La Bruja Road Challenge...
By Louis J. Barbier (BHS 57’)
Now for a little story about La Bruja Road Challenge. Remember how kids have no fear! Yes, remember how you learned to swim in the Canal Zone. In my case while fishing, I was thrown out of the boat. Fortunately, I just started dog paddling. But I remember as a kid, that most kids don't know fear. If they did, they wouldn't do have the stuff they do on a bet or just to see if they can do them. Why? It's the Challenge. No Fear!
Most of us are ready to try anything once! At least as kids we did. Look at all the broken bones little kids get from falling out of trees or worst. The following is a short story about the "Bruja Road Challenge."
The Challenge while attending Cocoli Grade School was not really found in the classroom but right off Bruja Road.
Yes, the Bruja Road had an offshoot that snaked up the hill behind the Cocoli Dispensary. That winding road had more turns than a corkscrew on Saturday night.
The summit contained some rainfall measuring instruments that the public work field workers would check every week. The readings were recorded in a log. These measurements were than turned into the Public Works Officer. From there I don't know what happen with these statistics. But that is not why we huffed and puffed to climb this hill that stood up like a tree in the middle of the tropical rain forest.
No, it was for the wild ride down the hill through dead man's turn that was the challenge! We would attempt the ride in a go-cart contraption built to our own specifications. I used a red woody wagon out of the Panama Canal Commissary Sporting Goods and Toy Section. Then I would add some upgrades. Like reinforcing the braking mechanism. The choice of go-cart was up to each challenger.
The ride began simple enough with some easy switching back and forth like an iguana tail as we approached dead man's turn. The surface of the roadway was a bumpy blacktop with gravel shoulders at dead man's turn. The idea was to take the wicked dead man's turn hugging the hillside and avoid being whipped out into space by excessive speed.

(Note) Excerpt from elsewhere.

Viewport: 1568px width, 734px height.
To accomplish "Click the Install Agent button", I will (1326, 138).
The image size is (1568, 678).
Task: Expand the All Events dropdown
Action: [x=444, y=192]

One mistake on this hairpin turn would mean really fast flight down the side of the hill without a guarantee of a safe landing. Some kids who missed the turn were lucky to be caught by branches of trees on the way down the hillside. Some ended up in the emergency room at Gorgas Hospital.
But every year a few hardy souls would pickup the gauntlet and take the deadly ride down the slope. If you got through dead man's turn, the ride got very interesting with the almost perpendicular grade for the final slope. You would now be flying with two or more and sometimes all four wheels leaving the surface of the roadway. Applying brakes to slow the ride down was futile. You were on your own.
At the bottom of the hill your ride would cross Bruja Road. We usually posted two or three kids to flag down the traffic. At the moment of impact on Bruja Road your go-cart or wagon would again go airborne. Your destination now was "Sleepy Hollow" family housing subdivision. You were flying! There was a gradual grassy slope going away that you flew over for 20 or 30 feet in the air.
The bone jarring impact would destroy the undercarriage of your wagon or go-cart. Most times you would lay there with the wind knocked out and an expression on your face of total pain. People would run up asking you, "How do you feel? Say something? Where does it hurt? Don't move him. Should we call you an ambulance?"
Finally you got your breath back and you would say, "That was one hell of a ride! Did you see it? ...Did you see it?" And you would limp home wondering how you would explain to your mother that your clothes were all torn to shreds.
And somebody would say, "How about telling her that we ran into a bogeyman. Naw, my mother is not going to buy that. How about this......... the clothes must have been in the warehouse in New Orleans so long that they got dry rot so it was inevitable that at the first signs of stress they would fall apart by themselves. Yea, that will work."
Years, later I visited that small winding road off La Bruja Road in Cocoli and you know it was still as steep as ever and dead man's curve was still a regular corkscrew. Of course, now the jungle had started to move in and the surface of the road also had some doozie potholes! And as I stood there perfectly still, I said to myself, "I must have really been crazy to try a stunt like that." Yea, no fear.... no not really. God was really watching out for me that day. Yea, as I looked back, I thought that was one hell of ride! "Wow, the Bruja Road Challenge... No way!"
Well, take care. God Bless you and yours.